• _BRIEF_: Could you print the lines below exactly, from the one holding "cooking (1001, 867)" through the last line, with no other output?

• _INFORMATION SUPPLIED_:
====

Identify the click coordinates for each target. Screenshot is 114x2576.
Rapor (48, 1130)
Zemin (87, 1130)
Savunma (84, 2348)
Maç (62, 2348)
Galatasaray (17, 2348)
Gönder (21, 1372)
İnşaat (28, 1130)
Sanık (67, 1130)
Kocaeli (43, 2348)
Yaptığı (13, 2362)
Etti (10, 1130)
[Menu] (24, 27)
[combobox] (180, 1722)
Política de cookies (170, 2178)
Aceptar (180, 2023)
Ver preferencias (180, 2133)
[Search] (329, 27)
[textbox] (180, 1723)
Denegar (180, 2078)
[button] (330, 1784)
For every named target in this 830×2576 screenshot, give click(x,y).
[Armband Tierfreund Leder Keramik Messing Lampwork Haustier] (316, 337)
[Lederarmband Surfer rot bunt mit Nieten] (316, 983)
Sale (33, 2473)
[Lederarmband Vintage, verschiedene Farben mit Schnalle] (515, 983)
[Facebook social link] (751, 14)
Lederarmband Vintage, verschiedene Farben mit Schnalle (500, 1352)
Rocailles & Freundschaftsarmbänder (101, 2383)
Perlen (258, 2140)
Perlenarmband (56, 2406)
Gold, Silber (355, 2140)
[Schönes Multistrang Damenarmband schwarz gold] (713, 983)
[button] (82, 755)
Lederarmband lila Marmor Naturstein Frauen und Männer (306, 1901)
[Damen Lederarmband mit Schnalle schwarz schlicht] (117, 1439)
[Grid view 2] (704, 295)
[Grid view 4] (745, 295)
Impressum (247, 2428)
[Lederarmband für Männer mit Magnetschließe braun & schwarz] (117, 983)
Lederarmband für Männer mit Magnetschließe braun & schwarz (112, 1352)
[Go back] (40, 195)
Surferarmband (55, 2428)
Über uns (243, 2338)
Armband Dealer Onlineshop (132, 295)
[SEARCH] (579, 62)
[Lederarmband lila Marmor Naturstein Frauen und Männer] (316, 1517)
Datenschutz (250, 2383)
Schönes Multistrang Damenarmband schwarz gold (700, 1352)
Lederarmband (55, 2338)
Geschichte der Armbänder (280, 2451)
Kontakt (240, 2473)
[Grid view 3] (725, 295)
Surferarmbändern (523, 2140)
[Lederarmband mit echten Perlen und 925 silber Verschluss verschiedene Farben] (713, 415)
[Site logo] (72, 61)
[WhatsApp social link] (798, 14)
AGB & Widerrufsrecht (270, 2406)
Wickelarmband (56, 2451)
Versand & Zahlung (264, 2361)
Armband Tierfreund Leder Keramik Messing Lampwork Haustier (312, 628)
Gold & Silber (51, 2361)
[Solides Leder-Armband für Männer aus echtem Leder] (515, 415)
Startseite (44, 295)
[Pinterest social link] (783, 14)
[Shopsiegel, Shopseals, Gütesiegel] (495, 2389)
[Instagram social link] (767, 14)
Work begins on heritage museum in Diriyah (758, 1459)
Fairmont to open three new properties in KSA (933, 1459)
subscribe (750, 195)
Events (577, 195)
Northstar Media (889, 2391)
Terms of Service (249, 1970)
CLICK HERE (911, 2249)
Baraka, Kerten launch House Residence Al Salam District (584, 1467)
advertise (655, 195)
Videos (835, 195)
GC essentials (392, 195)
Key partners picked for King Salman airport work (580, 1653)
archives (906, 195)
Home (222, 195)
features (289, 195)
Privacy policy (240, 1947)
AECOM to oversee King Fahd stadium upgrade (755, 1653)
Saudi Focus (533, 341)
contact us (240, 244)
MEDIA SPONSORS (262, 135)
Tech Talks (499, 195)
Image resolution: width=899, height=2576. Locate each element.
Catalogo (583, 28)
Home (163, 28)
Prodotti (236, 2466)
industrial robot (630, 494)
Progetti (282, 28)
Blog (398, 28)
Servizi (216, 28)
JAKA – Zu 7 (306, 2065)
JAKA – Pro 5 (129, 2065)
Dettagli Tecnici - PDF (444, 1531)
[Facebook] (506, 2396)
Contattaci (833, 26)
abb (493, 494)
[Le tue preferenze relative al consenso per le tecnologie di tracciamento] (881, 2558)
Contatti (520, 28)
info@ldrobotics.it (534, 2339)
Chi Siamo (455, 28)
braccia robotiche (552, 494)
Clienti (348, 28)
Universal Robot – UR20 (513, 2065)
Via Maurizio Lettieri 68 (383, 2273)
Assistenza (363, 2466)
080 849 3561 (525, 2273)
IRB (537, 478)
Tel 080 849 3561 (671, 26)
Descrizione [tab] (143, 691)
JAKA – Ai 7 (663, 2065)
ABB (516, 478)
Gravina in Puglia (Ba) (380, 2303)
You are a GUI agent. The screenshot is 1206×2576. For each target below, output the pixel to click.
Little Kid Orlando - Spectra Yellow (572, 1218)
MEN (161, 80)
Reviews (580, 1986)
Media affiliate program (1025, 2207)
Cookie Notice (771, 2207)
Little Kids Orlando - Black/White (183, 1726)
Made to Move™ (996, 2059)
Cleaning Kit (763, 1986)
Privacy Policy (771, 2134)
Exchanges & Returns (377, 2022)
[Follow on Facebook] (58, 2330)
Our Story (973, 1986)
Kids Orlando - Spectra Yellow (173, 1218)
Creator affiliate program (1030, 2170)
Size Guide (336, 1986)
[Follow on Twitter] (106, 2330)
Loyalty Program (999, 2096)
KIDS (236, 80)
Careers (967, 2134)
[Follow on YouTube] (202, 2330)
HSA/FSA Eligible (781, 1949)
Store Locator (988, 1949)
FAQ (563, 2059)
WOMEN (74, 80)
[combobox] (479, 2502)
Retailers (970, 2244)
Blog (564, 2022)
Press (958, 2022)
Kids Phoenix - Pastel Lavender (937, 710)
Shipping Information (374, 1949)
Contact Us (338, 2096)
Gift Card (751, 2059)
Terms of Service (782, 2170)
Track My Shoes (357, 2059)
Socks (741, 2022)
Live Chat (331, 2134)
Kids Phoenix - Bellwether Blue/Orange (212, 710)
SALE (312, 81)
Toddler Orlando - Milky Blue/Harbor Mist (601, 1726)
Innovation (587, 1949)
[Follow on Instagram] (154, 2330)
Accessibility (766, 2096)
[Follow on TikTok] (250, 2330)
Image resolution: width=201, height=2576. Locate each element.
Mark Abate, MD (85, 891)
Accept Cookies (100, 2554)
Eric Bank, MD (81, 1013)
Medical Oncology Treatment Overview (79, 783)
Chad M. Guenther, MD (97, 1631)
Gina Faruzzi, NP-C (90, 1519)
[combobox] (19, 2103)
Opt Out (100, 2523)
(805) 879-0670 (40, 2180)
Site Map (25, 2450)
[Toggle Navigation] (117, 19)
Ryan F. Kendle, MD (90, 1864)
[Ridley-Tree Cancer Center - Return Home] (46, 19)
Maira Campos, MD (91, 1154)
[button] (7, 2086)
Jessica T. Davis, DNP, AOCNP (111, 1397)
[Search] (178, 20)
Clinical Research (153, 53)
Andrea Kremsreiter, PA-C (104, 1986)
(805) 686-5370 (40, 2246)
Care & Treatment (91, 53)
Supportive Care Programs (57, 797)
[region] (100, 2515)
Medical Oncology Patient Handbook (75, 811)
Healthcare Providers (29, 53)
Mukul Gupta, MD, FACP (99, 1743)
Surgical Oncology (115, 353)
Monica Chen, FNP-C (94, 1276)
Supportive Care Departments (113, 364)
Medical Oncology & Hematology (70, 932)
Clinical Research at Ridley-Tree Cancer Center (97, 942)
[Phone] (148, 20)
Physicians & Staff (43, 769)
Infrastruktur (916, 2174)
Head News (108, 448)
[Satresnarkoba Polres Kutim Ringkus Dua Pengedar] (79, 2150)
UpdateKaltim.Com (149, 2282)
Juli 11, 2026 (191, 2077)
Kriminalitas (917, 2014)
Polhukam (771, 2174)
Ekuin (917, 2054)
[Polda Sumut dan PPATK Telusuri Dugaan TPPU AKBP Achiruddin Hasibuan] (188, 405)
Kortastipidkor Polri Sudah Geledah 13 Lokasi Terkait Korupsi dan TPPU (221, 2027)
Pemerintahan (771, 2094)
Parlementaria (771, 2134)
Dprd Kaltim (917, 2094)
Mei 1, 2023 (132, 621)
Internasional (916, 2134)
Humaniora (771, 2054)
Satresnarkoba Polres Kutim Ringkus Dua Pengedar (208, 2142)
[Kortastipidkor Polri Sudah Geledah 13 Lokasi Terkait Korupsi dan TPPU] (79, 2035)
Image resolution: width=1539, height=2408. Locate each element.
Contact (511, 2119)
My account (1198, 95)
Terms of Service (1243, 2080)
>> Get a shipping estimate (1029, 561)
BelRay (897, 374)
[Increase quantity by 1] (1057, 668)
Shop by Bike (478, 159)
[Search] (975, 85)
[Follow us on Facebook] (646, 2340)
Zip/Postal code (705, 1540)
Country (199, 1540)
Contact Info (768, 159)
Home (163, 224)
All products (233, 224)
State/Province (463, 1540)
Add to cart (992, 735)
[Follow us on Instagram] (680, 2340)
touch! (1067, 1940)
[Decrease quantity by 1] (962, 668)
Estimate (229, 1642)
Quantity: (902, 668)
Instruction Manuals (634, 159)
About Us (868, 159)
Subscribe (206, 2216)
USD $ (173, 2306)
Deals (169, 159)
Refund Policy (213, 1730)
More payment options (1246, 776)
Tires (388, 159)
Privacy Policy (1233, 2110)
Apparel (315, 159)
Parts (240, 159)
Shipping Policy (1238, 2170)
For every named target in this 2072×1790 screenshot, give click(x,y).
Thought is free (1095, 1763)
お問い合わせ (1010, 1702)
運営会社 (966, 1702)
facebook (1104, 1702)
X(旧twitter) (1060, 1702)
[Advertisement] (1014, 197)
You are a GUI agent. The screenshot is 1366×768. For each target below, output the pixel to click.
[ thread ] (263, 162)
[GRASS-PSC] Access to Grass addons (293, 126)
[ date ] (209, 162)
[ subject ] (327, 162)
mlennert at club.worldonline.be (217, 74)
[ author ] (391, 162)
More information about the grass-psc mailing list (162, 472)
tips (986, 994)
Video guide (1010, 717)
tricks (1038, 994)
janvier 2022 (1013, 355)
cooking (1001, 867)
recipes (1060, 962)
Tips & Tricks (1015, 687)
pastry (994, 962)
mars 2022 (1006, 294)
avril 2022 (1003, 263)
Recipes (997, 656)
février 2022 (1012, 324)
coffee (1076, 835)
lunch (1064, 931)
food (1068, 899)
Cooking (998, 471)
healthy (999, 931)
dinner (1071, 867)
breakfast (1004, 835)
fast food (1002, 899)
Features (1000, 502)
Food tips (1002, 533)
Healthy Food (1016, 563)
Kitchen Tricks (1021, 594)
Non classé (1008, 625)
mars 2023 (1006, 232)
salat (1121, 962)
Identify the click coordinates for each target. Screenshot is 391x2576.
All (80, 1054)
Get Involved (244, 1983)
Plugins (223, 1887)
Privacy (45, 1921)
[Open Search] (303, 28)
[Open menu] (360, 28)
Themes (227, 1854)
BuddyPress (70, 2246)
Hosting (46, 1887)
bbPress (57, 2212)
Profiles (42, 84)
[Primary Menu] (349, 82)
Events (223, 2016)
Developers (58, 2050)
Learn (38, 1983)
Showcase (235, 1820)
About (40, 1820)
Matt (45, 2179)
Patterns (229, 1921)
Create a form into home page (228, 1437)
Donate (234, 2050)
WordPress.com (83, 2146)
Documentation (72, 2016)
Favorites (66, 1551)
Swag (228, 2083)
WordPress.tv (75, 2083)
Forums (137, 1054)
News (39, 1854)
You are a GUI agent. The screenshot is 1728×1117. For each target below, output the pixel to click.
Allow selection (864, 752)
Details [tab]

====

• _SOLVED EXERCISE_:
cooking (1001, 867)
recipes (1060, 962)
Tips & Tricks (1015, 687)
pastry (994, 962)
mars 2022 (1006, 294)
avril 2022 (1003, 263)
Recipes (997, 656)
février 2022 (1012, 324)
coffee (1076, 835)
lunch (1064, 931)
food (1068, 899)
Cooking (998, 471)
healthy (999, 931)
dinner (1071, 867)
breakfast (1004, 835)
fast food (1002, 899)
Features (1000, 502)
Food tips (1002, 533)
Healthy Food (1016, 563)
Kitchen Tricks (1021, 594)
Non classé (1008, 625)
mars 2023 (1006, 232)
salat (1121, 962)
Identify the click coordinates for each target. Screenshot is 391x2576.
All (80, 1054)
Get Involved (244, 1983)
Plugins (223, 1887)
Privacy (45, 1921)
[Open Search] (303, 28)
[Open menu] (360, 28)
Themes (227, 1854)
BuddyPress (70, 2246)
Hosting (46, 1887)
bbPress (57, 2212)
Profiles (42, 84)
[Primary Menu] (349, 82)
Events (223, 2016)
Developers (58, 2050)
Learn (38, 1983)
Showcase (235, 1820)
About (40, 1820)
Matt (45, 2179)
Patterns (229, 1921)
Create a form into home page (228, 1437)
Donate (234, 2050)
WordPress.com (83, 2146)
Documentation (72, 2016)
Favorites (66, 1551)
Swag (228, 2083)
WordPress.tv (75, 2083)
Forums (137, 1054)
News (39, 1854)
You are a GUI agent. The screenshot is 1728×1117. For each target below, output the pixel to click.
Allow selection (864, 752)
Details [tab]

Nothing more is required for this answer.